Local artist Brian Crawford on the fine line between death and art
Published: Sunday, September 30, 2012
Updated: Sunday, September 30, 2012 14:09
The mouth is sewn shut by sharp stitching and the eyes have already retreated from the world of sight. In the painting “Stretching Complications” Brian Crawford recognizes the agonizing process of motivating intrapersonal change.
“It’s an expression of how violent and how uncomfortable it is to strive to be something more than you are,” he said in a July 27 interview.
The painting, done with pencil and charcoal, depicts a flailing skeleton within the depths of its own smoky background. As a series of lateral incisions rip a dying soul to shreds, the severed diaphragm memorializes a destruction of some previous existence. Blood squirts from fragments of skin as the grasp of an undying agony emasculates a ratted pelvis.
Ideally, this groaning frame will be sewn back together by the hands of a softer fate but for now the overwhelming concept of evolution has destroyed him.
Enthused by worlds of graphic novels and mathematical taboos, Crawford’s dark nature plays a balanced part in his work.
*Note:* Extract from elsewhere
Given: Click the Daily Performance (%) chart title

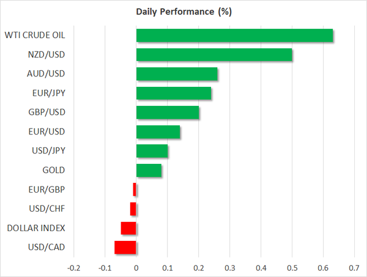Looking at the screenshot, I should click(x=184, y=12).
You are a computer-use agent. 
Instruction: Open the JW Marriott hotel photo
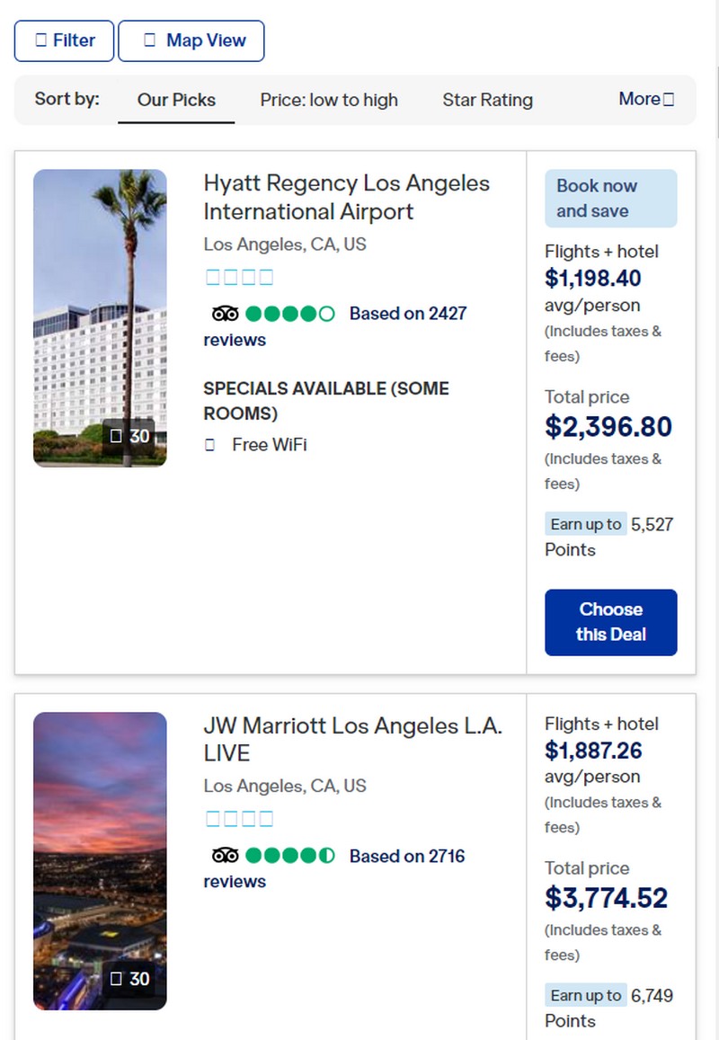click(x=100, y=861)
He is able to present comical abstractions like “The Story of Two Sheep” while depicting the elegance of pornography inside the panting “Good vs. Evil.” His work not only elaborates on religious dogmas, it capitalizes on the ability to make one question the diligent lines that acquires an abstracted reality.
Perhaps Crawford's most intricate drawings are centered on the overarching cycles of creation and destruction. One series depicts Tibetan Mandalas, and equates them to the ancient tradition that emphasizes the art of circles. In addition to that, these paintings signify the myths that brought these gods and goddesses into being.
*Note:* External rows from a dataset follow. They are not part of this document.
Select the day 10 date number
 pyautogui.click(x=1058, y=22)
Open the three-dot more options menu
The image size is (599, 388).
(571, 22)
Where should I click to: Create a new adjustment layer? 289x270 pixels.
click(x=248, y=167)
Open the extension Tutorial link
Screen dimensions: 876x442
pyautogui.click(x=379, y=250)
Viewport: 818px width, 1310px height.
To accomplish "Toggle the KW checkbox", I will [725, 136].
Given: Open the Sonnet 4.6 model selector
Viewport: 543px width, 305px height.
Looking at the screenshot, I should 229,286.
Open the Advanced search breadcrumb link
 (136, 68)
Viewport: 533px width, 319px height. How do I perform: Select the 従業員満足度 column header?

In reference to the drawing titled “Palden Lhamo,” he said, “She’s supposed to be violent and fearsome and you meditate on her and the dark feelings we try to repress. She is supposed to shock those things out of you so you can cultivate compassion.”
In the painting, a blue, hidden figure crosses a sea of blood while riding sidesaddle on a white mule. On the left rump of her beast an eye penetrates the surface and denotes the puncture wound of her husband's arrow. In order to avoid the destruction of her sacred religion, she killed her own son and flayed his skin to create a saddle blanket. The hands of her offspring are visibly tied around the horse’s neck.
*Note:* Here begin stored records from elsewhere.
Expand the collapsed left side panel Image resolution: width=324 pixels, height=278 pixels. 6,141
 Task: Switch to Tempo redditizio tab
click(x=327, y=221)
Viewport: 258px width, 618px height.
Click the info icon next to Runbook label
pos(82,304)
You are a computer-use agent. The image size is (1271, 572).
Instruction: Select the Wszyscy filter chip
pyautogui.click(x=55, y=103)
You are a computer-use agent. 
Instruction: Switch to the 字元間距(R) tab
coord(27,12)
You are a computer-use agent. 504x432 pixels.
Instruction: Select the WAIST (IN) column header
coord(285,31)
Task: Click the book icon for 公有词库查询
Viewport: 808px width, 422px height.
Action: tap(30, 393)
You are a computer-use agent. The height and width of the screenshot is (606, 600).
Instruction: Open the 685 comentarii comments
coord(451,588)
“I don’t know what the point of them is. I just like to put things out there. Hopefully it helps people. I don’t know, discovering mandalas helped me.”
Crawford was showcased at RAW, an independent organization that spotlights local artists, July 23. At the event he was able to present pieces for sale while networking with other local artists. More of his work can be found at brianpaulcrawford.com. For now he continues to produce work and one day desires to make a living out of it.
“This is my livelihood,” he said. “I work hard; you don't just sit around while art pops out at you.”